Makan sendiri tidak pernah membawa kebaikan, menyerahkan daftar itu, semua yang berjasa akan berterima kasih pada mereka.

“Baiklah, ikut saranmu.” Liu Xiaoshun mengangguk, ia juga paham alasan di baliknya, hanya saja rasanya berat untuk melepaskan.

Tak lama kemudian, Bai Zhiping pun tiba di kantor polisi, ia melihat daftar pembelian di atas meja, kedua tangannya bergetar karena sangat terharu.

“Bagus! Bagus!
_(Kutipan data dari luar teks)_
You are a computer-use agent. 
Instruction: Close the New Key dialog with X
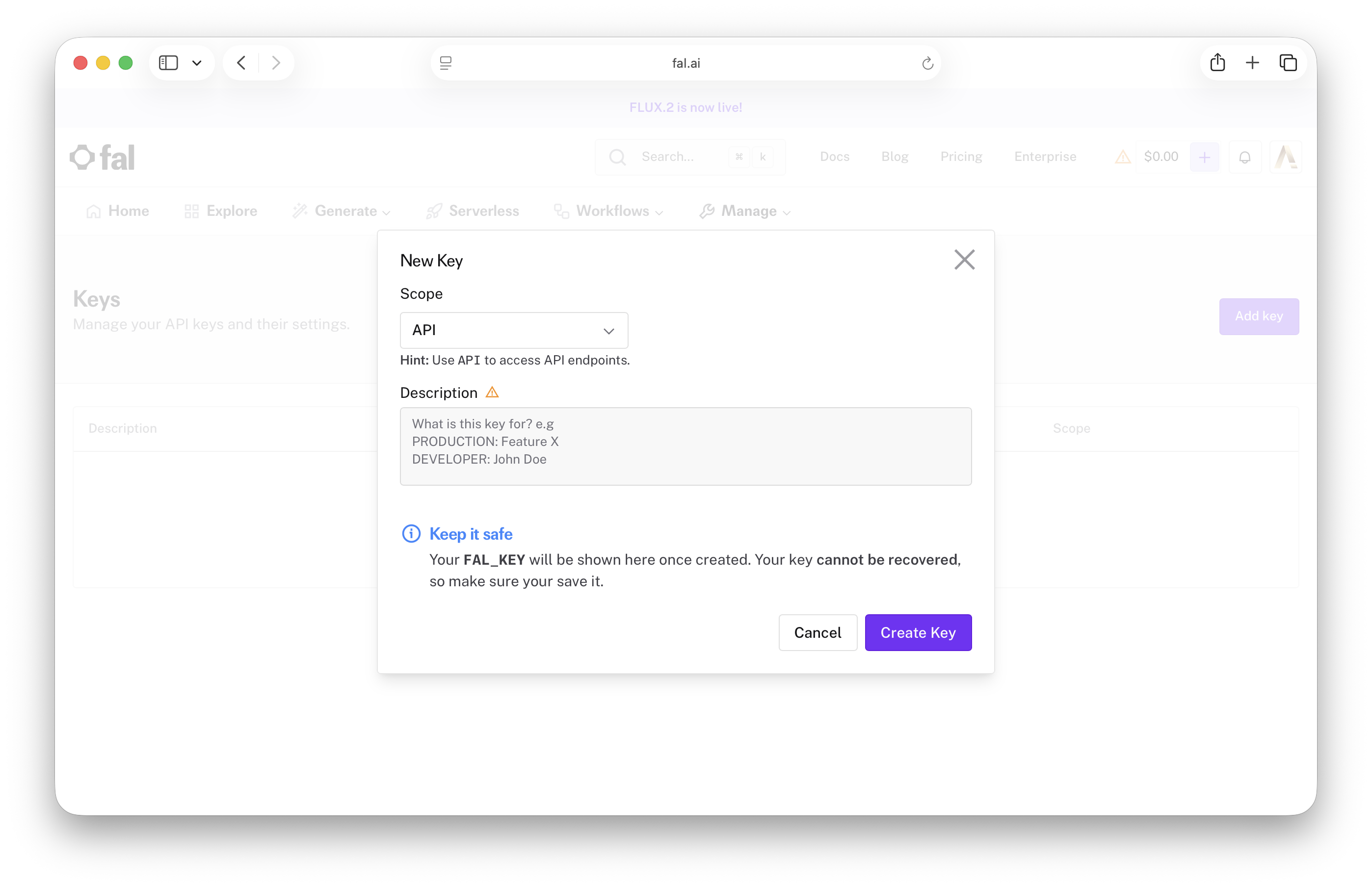pyautogui.click(x=964, y=260)
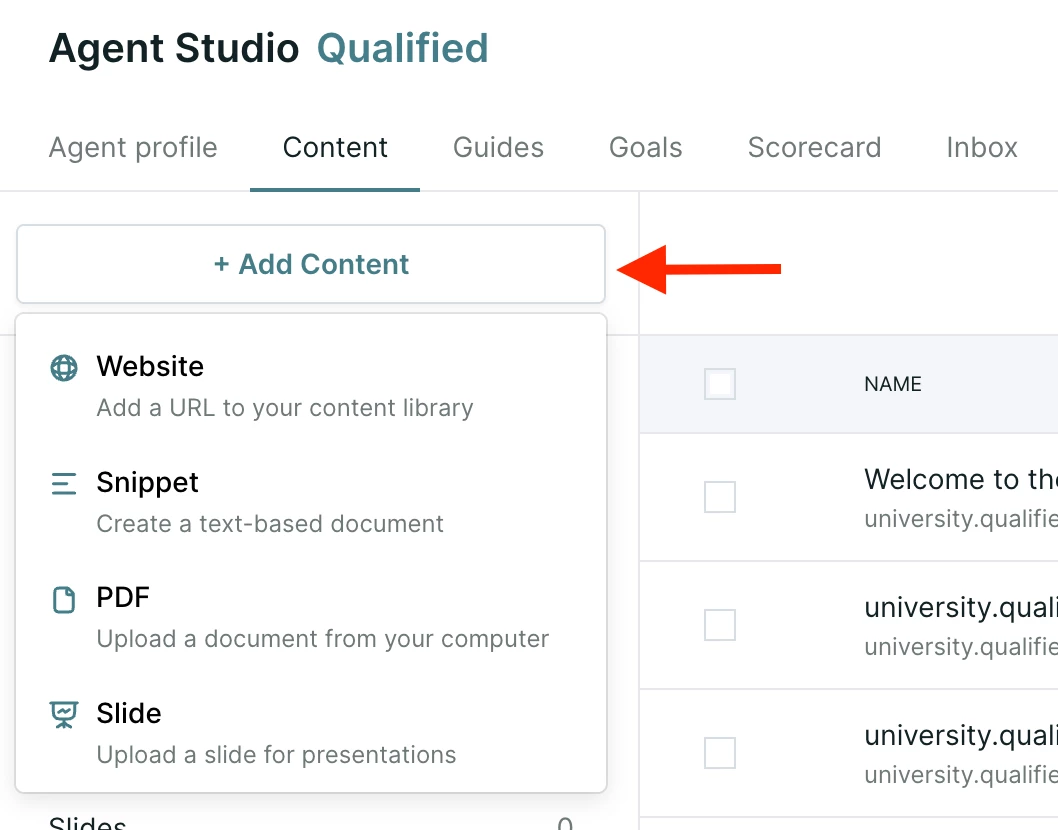Toggle the checkbox of third university.quali row
The height and width of the screenshot is (830, 1058).
coord(720,753)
Kalian telah melakukan pekerjaan luar biasa!” suara Bai Zhiping bergetar, “Aku akan segera melapor ke komite kota dan kementerian provinsi, meminta penghargaan untuk kalian!”

Liu Xiaoshun dan Qi Tongwei saling tersenyum, keduanya melihat kepuasan di mata satu sama lain.

Bai Zhiping datang dan pergi dengan sangat tergesa, setelah mendapatkan daftar itu, ia tak sempat beristirahat, langsung kembali ke kantor kota untuk mengatur segalanya, khawatir jika terlambat semua orang di daftar akan kabur.

Bagaimana Bai Zhiping menangani orang-orang di daftar itu, bukan urusan Qi Tongwei dan timnya, tugas utama mereka saat ini adalah mengurus para pelaku yang dibawa dari Bukit Elang Tunggal.